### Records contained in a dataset
((

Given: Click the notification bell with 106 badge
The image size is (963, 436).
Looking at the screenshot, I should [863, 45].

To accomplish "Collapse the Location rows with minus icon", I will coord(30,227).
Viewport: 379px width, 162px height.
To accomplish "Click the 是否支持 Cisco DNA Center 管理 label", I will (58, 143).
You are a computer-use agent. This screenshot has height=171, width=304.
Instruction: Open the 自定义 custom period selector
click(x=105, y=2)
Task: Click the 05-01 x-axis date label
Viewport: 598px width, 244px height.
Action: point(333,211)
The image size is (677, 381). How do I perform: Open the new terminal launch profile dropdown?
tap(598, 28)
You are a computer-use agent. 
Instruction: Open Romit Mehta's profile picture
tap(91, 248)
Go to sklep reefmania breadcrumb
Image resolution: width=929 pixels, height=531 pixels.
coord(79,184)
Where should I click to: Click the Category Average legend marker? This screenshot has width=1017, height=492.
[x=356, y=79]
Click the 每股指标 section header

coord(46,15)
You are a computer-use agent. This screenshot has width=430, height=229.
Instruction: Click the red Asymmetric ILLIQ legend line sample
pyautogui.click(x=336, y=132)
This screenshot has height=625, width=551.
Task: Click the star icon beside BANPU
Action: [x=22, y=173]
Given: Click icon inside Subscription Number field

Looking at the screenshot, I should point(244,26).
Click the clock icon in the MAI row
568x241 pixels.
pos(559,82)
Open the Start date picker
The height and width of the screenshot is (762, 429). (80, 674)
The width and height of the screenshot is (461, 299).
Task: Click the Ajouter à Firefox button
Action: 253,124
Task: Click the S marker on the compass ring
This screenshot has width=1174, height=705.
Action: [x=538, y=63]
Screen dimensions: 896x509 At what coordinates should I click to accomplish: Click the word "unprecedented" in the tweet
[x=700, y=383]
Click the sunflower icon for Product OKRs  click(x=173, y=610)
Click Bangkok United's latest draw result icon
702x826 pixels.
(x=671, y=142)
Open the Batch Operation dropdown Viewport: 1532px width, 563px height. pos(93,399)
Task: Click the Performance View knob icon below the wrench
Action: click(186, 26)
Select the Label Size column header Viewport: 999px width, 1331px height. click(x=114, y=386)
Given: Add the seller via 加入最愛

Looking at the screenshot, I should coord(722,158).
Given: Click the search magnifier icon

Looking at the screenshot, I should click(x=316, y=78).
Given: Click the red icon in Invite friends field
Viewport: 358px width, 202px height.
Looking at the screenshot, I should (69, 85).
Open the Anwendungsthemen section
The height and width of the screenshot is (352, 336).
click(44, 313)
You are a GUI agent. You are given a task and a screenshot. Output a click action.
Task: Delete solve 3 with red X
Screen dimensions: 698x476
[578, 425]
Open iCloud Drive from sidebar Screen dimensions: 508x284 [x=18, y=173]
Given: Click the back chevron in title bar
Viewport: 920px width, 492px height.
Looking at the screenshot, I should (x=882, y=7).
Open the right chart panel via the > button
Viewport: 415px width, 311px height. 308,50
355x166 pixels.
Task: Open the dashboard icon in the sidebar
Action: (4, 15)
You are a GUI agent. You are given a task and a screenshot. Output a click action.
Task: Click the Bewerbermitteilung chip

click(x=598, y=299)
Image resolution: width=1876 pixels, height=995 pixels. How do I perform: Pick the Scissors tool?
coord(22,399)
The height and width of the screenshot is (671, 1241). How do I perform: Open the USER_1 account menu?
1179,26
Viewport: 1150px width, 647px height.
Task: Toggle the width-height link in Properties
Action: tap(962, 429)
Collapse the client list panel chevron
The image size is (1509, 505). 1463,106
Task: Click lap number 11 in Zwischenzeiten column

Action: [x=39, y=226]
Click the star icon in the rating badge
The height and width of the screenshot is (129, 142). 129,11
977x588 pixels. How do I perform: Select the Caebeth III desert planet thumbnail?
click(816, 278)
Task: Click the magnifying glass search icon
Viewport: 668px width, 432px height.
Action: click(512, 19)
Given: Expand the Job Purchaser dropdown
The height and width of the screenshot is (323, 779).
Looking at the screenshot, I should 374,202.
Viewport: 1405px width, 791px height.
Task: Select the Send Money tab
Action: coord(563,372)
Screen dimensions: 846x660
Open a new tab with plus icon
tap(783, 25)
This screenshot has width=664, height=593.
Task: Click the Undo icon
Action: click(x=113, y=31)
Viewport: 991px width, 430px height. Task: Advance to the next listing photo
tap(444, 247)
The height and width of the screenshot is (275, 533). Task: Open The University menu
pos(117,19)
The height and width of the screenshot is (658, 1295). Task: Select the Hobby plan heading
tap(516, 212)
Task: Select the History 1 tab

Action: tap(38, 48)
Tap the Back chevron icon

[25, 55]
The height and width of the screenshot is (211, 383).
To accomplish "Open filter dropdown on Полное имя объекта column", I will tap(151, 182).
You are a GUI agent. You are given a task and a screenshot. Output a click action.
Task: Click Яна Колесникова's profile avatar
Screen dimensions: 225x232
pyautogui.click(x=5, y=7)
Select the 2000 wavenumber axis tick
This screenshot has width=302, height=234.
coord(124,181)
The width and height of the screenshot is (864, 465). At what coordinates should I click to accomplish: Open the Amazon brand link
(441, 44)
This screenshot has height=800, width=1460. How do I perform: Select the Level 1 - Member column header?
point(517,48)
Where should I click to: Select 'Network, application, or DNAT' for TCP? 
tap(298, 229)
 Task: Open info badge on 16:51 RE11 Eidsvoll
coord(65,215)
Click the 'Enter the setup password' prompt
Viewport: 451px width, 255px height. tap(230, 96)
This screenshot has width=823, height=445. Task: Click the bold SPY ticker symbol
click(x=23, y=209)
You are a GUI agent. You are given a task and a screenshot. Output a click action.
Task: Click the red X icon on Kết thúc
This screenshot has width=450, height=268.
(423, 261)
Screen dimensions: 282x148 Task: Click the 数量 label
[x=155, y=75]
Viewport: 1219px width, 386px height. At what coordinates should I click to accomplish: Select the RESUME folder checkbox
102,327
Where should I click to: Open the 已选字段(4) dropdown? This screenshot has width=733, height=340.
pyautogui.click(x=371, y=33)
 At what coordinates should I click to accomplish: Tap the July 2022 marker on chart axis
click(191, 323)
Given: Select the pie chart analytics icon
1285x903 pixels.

))

### ASSIGNMENT
Wherever a line above contains the string "will", count it; then give the total alone.

### EXERCISE ANSWER
3